─── Records for processing ───

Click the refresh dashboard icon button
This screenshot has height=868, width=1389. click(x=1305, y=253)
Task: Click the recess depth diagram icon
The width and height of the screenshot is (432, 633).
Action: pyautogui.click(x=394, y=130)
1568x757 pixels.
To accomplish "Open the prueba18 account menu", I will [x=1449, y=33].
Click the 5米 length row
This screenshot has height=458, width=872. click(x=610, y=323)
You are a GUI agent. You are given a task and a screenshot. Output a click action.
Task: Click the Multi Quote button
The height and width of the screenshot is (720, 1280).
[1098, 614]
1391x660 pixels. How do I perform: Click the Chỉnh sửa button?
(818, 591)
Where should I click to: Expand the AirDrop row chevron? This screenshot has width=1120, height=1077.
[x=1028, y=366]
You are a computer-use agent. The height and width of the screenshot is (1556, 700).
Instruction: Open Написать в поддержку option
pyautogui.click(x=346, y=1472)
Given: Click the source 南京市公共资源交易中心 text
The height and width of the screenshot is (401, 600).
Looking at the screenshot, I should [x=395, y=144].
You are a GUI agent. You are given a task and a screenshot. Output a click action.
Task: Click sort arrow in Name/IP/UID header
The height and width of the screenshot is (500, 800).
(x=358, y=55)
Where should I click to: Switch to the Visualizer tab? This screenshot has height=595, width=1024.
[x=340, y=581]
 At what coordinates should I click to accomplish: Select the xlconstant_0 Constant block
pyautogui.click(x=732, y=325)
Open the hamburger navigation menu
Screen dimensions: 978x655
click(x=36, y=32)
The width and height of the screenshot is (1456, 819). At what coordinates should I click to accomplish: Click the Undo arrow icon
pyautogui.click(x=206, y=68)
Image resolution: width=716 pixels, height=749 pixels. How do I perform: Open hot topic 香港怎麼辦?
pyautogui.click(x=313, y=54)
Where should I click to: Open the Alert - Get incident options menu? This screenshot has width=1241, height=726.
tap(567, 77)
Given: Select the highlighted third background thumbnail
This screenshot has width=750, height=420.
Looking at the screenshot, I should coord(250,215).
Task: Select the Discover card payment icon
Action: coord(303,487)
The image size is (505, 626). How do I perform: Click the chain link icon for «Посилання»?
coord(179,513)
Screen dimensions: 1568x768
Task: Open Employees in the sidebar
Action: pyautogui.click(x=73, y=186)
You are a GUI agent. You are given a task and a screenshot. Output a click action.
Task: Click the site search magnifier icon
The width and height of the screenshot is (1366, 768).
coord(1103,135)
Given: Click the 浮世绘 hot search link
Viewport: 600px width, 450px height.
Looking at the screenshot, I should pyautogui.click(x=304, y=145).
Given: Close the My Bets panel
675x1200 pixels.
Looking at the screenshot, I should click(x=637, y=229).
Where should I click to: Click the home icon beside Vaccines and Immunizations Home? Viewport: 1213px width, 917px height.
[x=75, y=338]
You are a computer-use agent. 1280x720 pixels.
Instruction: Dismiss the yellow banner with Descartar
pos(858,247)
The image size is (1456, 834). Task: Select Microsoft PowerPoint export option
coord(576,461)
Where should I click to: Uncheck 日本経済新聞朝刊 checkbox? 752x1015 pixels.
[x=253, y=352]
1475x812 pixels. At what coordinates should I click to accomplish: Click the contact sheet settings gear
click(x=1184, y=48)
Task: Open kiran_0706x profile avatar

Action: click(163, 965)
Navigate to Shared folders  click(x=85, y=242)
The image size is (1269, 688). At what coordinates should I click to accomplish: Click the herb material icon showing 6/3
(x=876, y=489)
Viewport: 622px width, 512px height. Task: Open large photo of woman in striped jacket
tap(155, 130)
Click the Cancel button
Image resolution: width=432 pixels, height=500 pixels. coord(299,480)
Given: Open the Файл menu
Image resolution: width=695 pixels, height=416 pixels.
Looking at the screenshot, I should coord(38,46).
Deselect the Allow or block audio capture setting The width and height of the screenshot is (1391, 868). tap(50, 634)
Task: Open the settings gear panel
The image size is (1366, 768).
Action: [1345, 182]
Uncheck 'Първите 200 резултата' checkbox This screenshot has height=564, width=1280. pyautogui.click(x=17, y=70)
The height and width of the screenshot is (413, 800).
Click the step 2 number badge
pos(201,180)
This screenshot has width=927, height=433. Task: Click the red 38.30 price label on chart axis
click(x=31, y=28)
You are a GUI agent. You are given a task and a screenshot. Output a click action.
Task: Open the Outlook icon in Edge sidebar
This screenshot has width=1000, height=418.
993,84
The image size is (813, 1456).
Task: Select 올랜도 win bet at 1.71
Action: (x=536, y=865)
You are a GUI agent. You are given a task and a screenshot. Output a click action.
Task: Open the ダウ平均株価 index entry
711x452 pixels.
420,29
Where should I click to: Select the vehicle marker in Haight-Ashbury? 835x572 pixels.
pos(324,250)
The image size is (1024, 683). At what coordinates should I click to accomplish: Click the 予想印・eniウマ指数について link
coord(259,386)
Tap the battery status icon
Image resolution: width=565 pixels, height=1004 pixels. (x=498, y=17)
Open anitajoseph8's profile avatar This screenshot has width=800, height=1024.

───

Task goal – What is the number of lines in the entries above that include the word "panel"? Answer with that number alone.

Output of the task – 2